[Work request]: Determine the count of lines in the following entries that contain the string "agent". Write only the number.

[Stored data]:

-------------------------

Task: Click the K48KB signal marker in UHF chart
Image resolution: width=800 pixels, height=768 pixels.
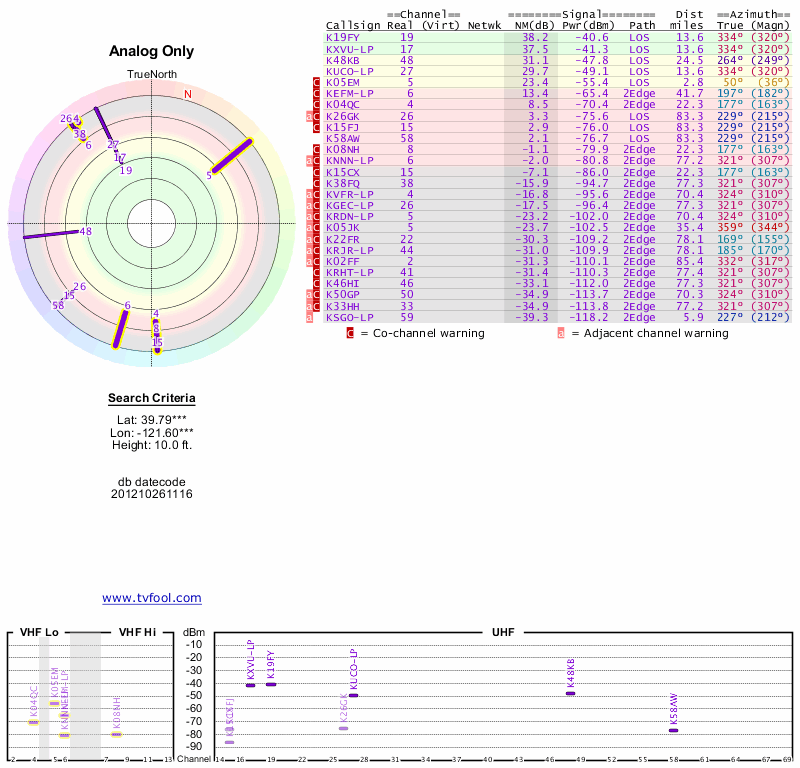Action: click(570, 693)
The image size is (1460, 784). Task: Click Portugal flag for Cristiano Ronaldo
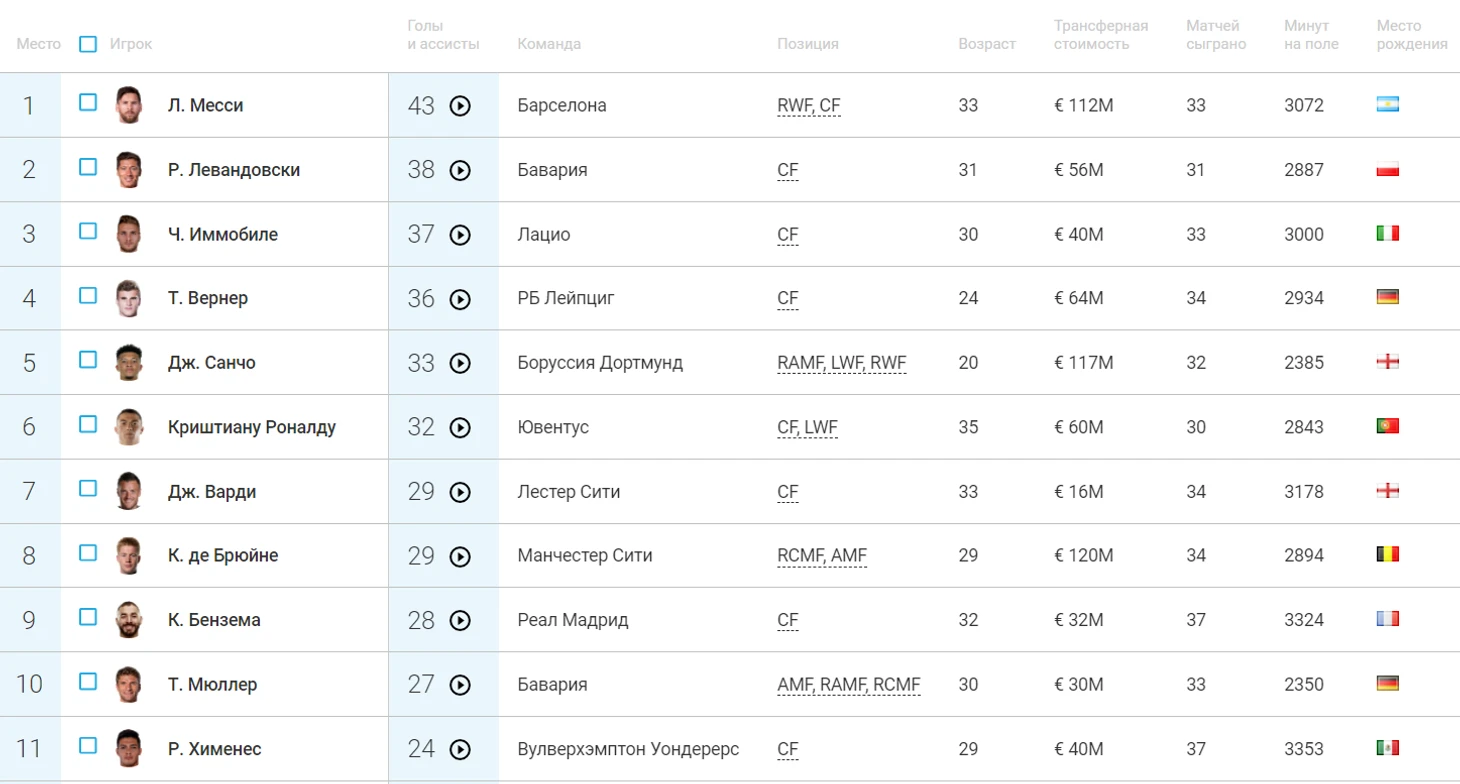pos(1387,426)
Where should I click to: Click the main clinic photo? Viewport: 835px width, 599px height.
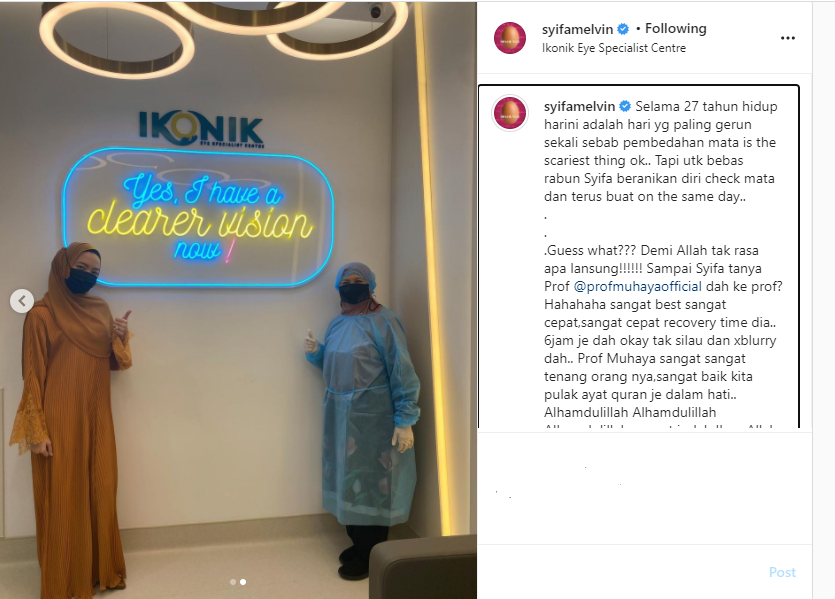click(238, 301)
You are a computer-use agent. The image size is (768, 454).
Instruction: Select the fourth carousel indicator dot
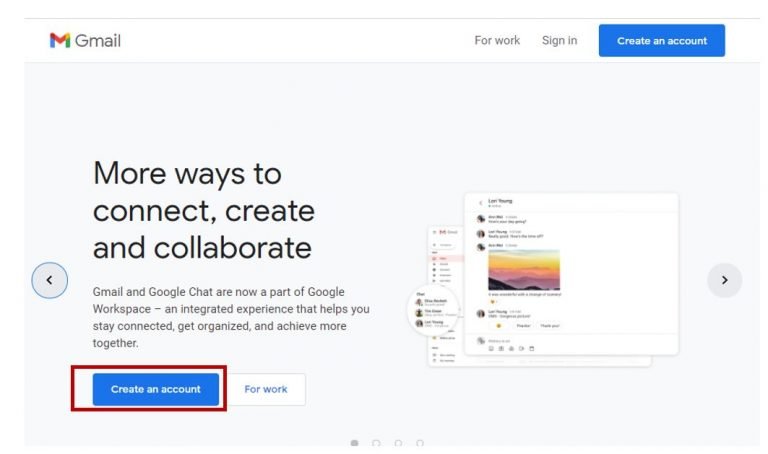tap(420, 443)
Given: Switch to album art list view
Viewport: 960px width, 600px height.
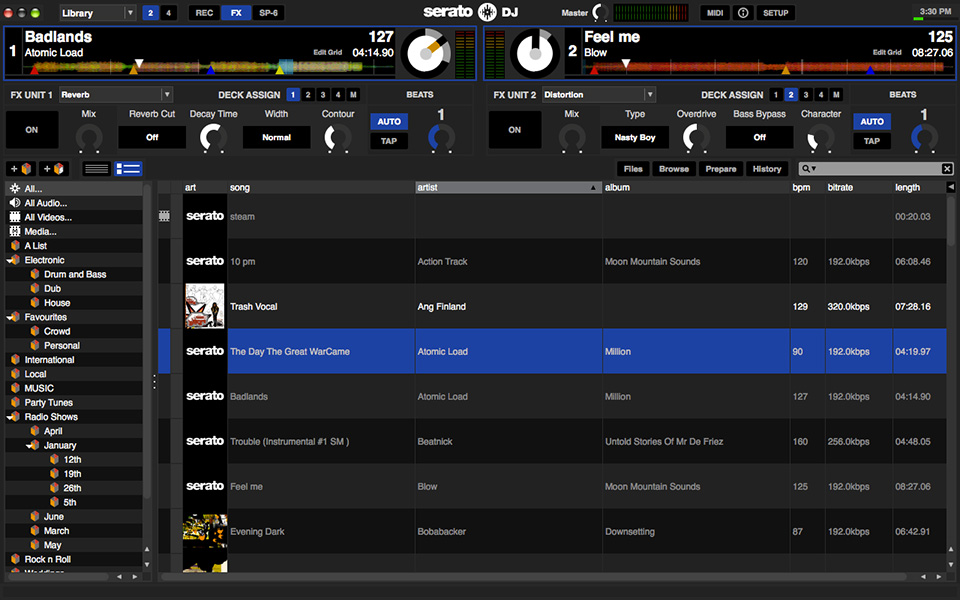Looking at the screenshot, I should [128, 169].

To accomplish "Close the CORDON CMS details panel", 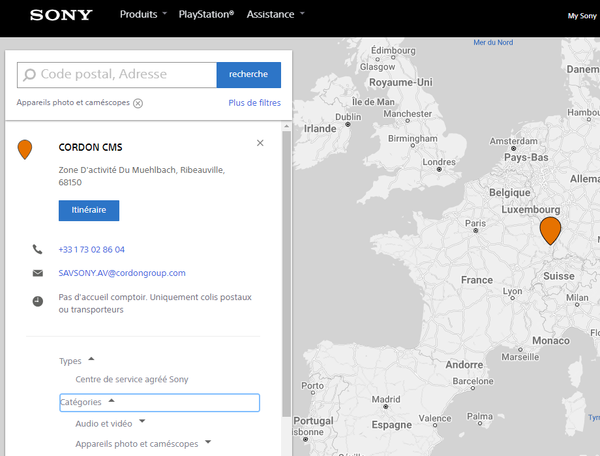I will point(260,143).
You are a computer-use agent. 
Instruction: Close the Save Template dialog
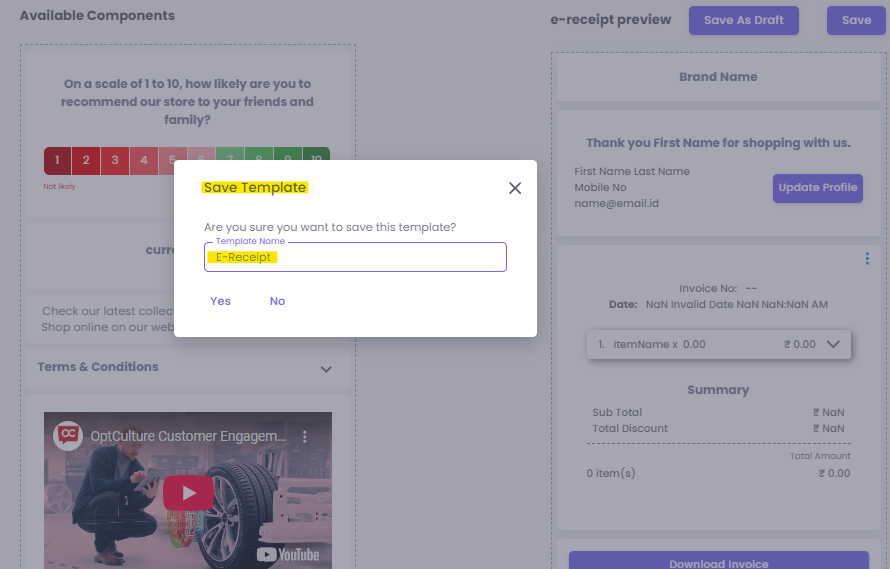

-------------------------

[Task response]: 2